JDK-8013395 : StringBuffer.toString performance regression impacting embedded benchmarks
  • Type: Bug
  • Component: embedded
  • Sub-Component: libraries
  • Affected Version: 8
  • Priority: P3
  • Status: Resolved
  • Resolution: Fixed
  • Submitted: 2013-04-26
  • Updated: 2013-05-24
  • Resolved: 2013-05-15
The Version table provides details related to the release that this issue/RFE will be addressed.

Unresolved : Release in which this issue/RFE will be addressed.
Resolved: Release in which this issue/RFE has been resolved.
Fixed : Release in which this issue/RFE has been fixed. The release containing this fix may be available for download as an Early Access Release or a General Availability Release.

To download the current JDK release, click here.
JDK 8
8 b91Fixed
Related Reports
Relates :  
Relates :  
Description
A change in the implementation of the core libraries StringBuffer was made in 1.4.2 causing a significant regression in the StringBuffer.toString method.  In 1.4.2 the underlying character array was shared between the String implementation and the StringBuffer backing array.  This implementation detail reduced the overhead of creating the String array since the data did not need to be copied.  There was a CR filed in 2005 (JDK-6219959) to address this issue but the developer working in this fix could not measure any benchmark that was impacted by this regression.  The CR contains a suggested fix that was never implemented.
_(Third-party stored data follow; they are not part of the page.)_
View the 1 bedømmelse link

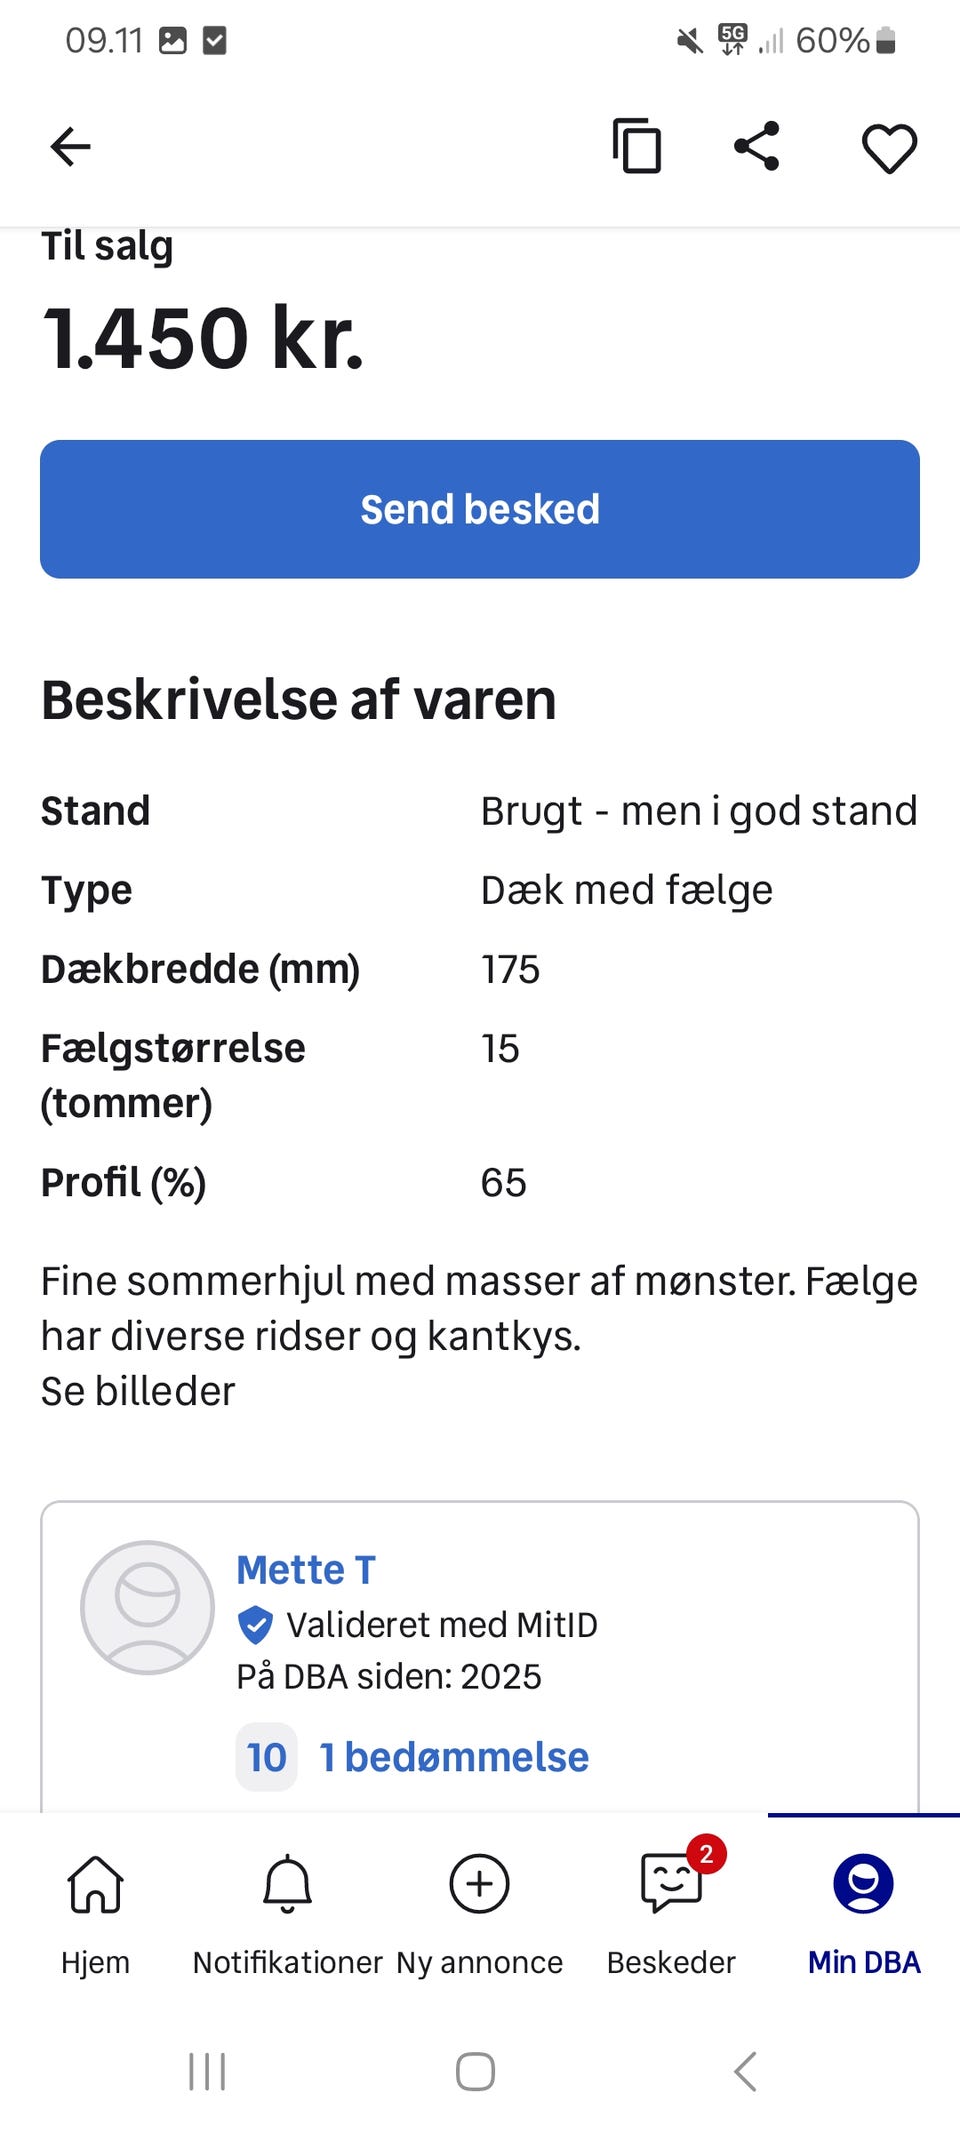(x=454, y=1757)
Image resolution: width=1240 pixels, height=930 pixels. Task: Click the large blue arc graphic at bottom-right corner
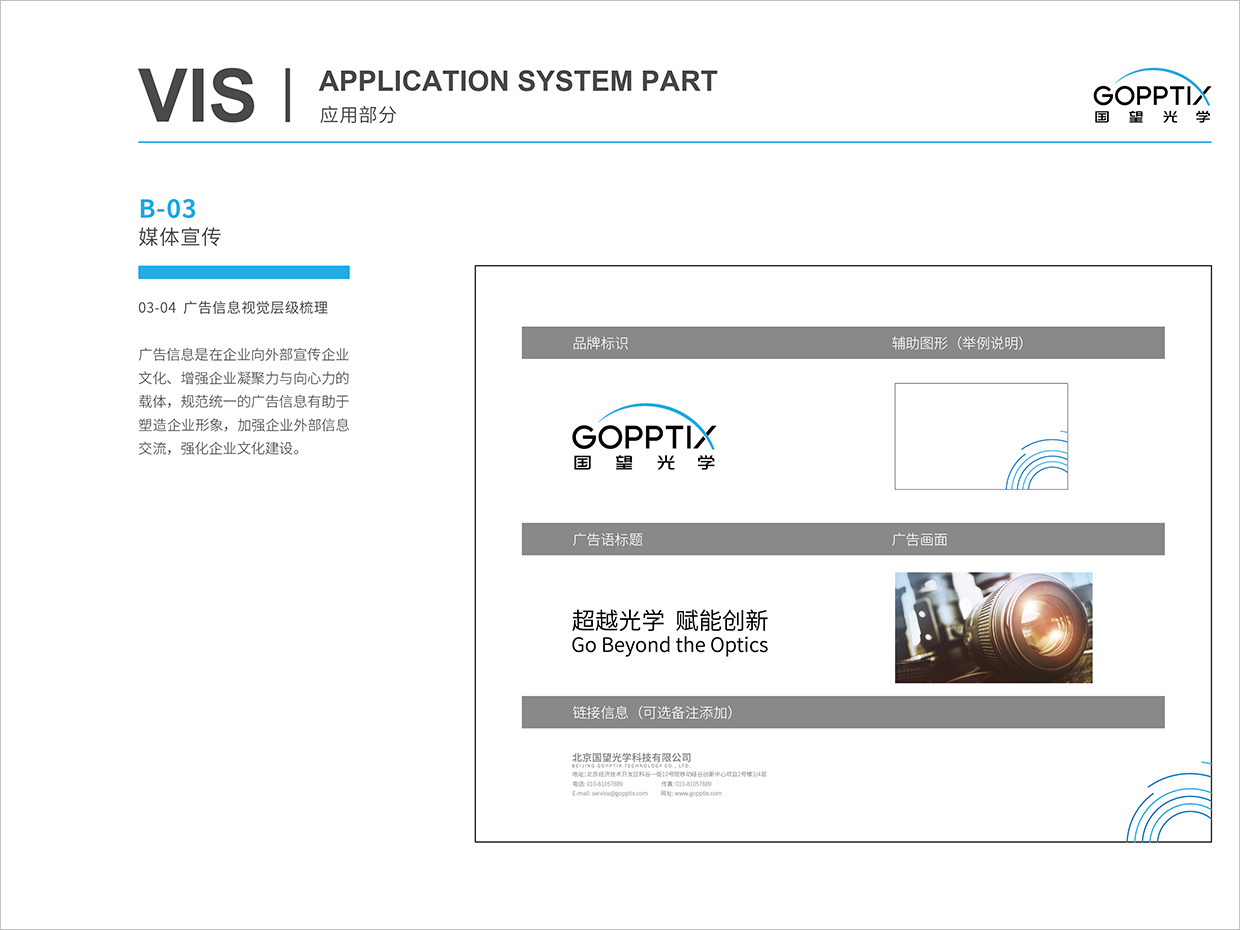[x=1172, y=807]
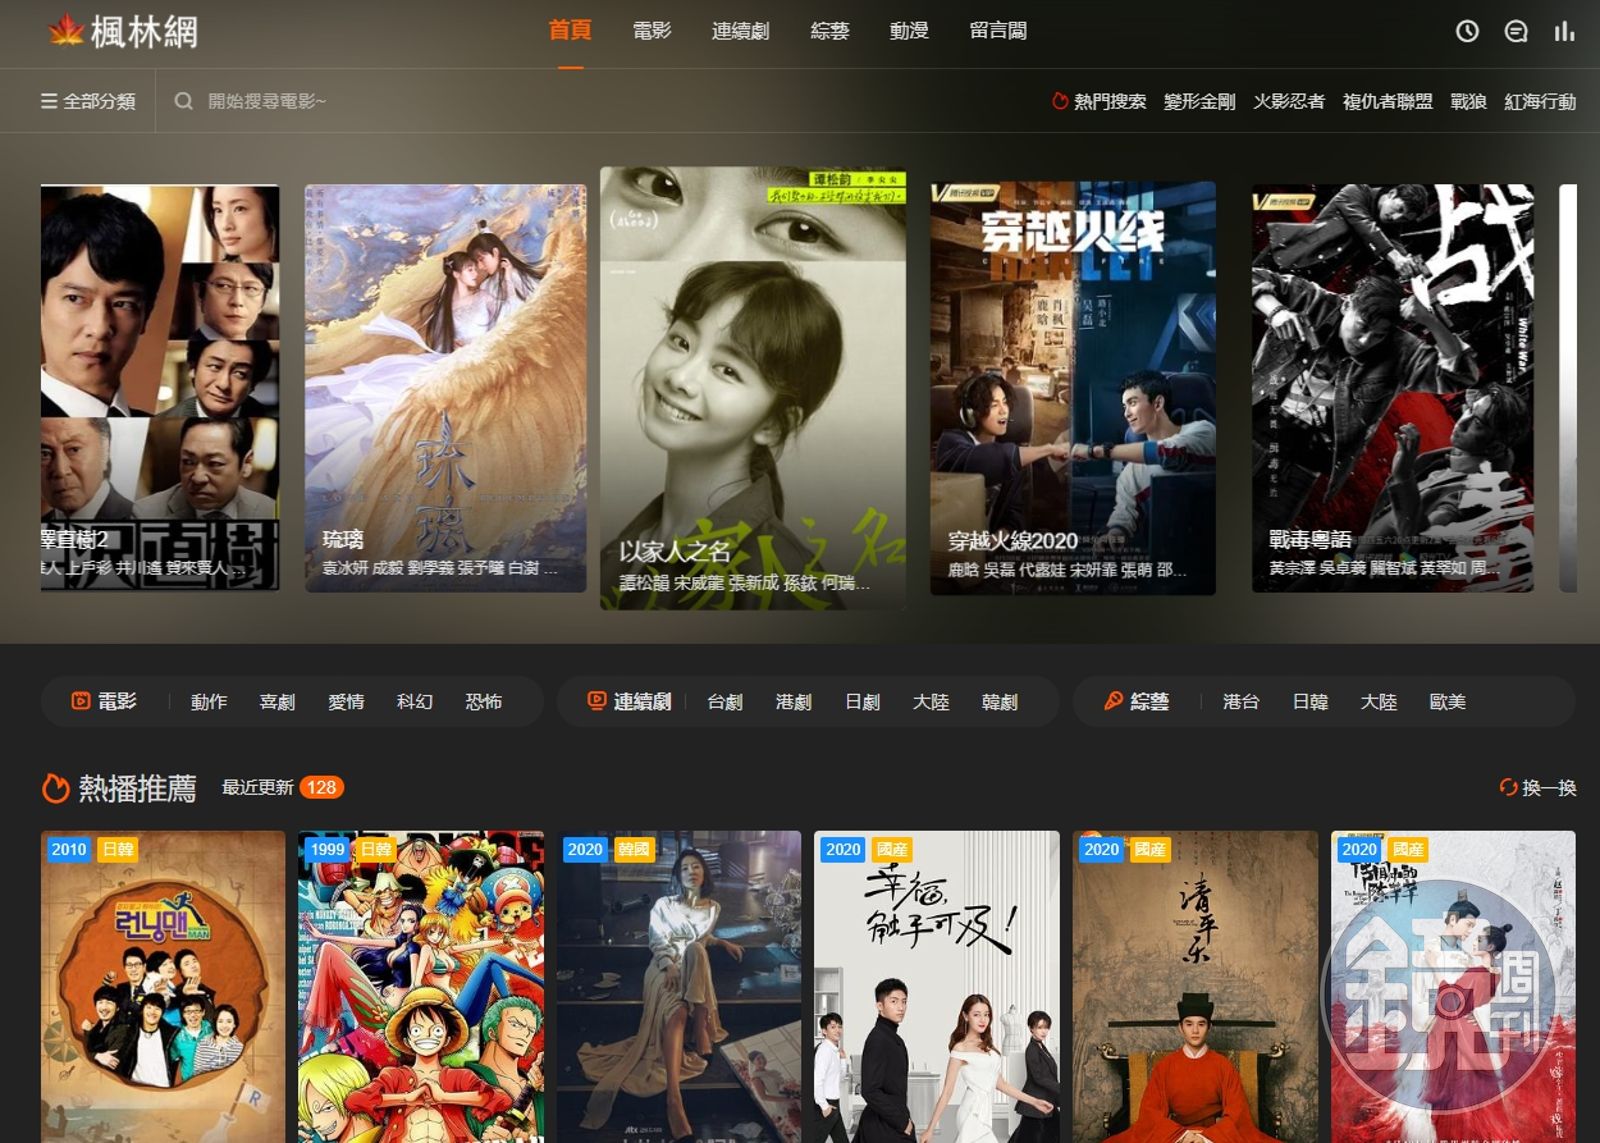Open the ranking bar chart icon
Screen dimensions: 1600x1143
click(x=1564, y=31)
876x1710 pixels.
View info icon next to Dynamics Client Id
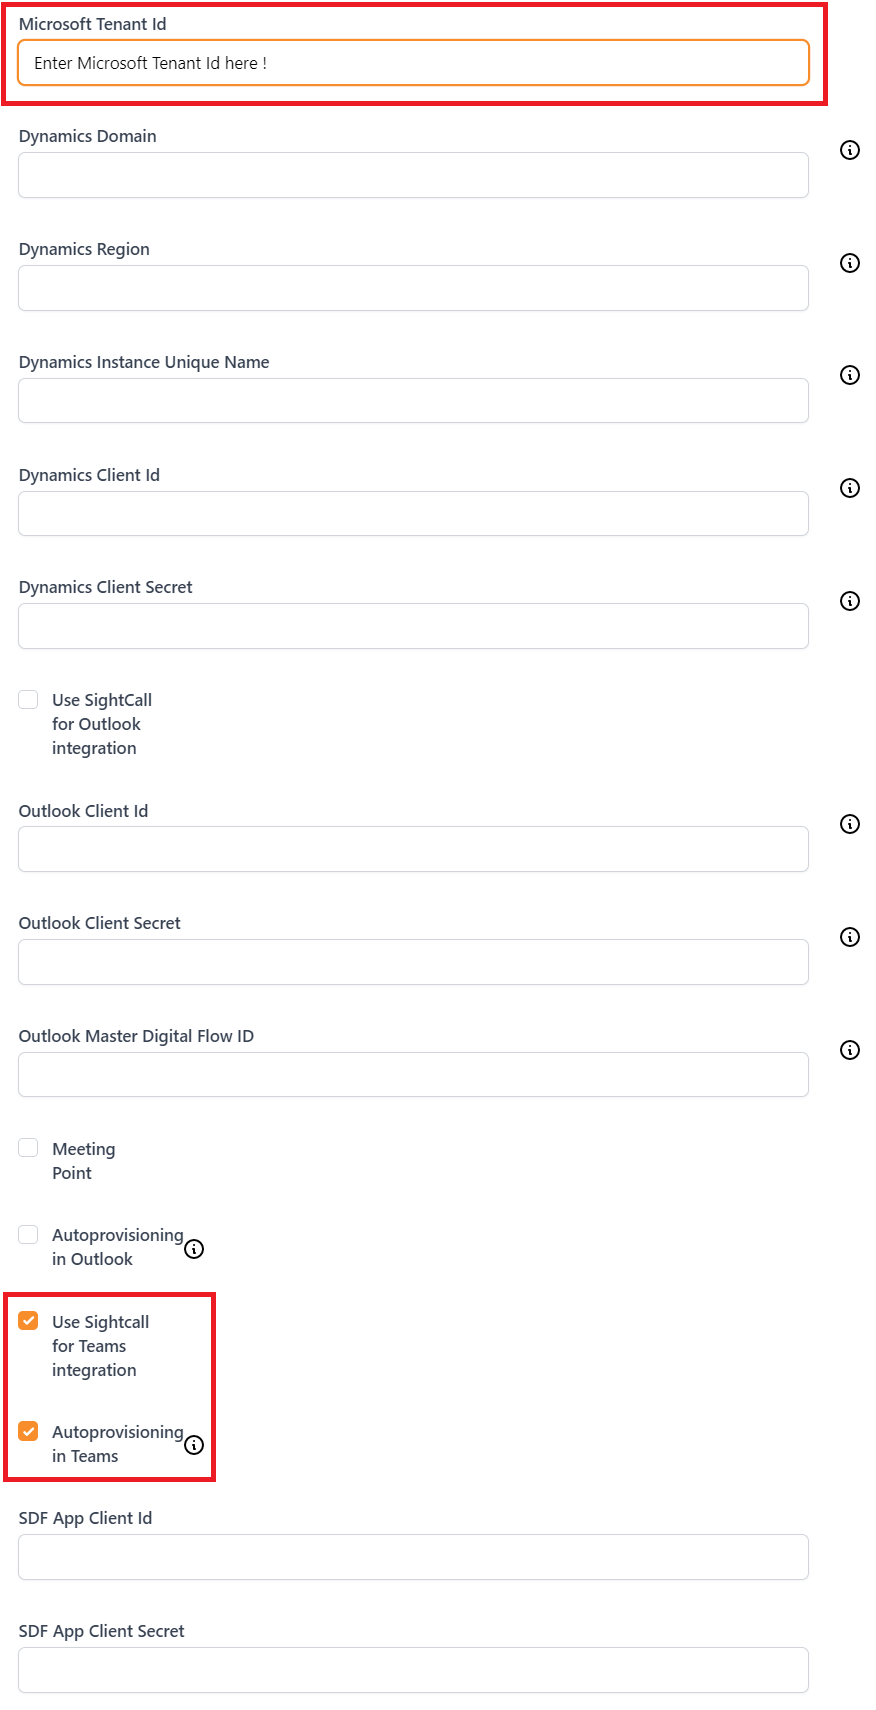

Embedded benchmarks used in evaluating CDC and SE Embedded are showing a significant performance difference due to this change in StringBuffer implementation.

Comments
Alan points out that the existing implementation already uses 2x memory at the time of toString and caching would be no different. (This is 2x compared to the original char[] sharing between String and StringBuffer). The caching implementation could retain the extra memory longer in some cases but the most comment usecases for StringBuffers either drop the reference to the SB and toString results after use; or else continue to modify the SB before calling toString again - in which case the previous cached value can be GC'd if unused elsewhere. So leakage is not a concern. We've also established that the hotspot OptimizeStringConcat optimizations in C2 should not have any affect on this caching implementation. That optimization can take a sequence of operations of the form: new StringBuffer(...).append(...).append(...).toString() and simply create a String with the required contents - no StringBuffer get created at all. The final form of the solution caches a char[] to be used to create a new String, rather than caching the actual String.
14-05-2013

Another issue with sharing is excessive memory use and garbage retention. I don't think garbage retention per-se is an issue for the proposed caching. But we will be using twice as much memory due to the two copies of the char[].
12-05-2013

We can avoid the change to the spec by using the String(String s) copy constructor to create a new String that shares the char[] of the cached copy. This avoids the overhead of copying the array which is the main source of the performance regression.
10-05-2013

I wonder why the spec says this. Strings are not mutable. Why should it be necessary to create a new String instance?
08-05-2013

The change should be applied to StringBuffer only, not AbstractStringBuilder, which would affect StringBuilder. This requires a change to the specification for StringBuffer.toString as it is supposed to return a new String instance each time.
08-05-2013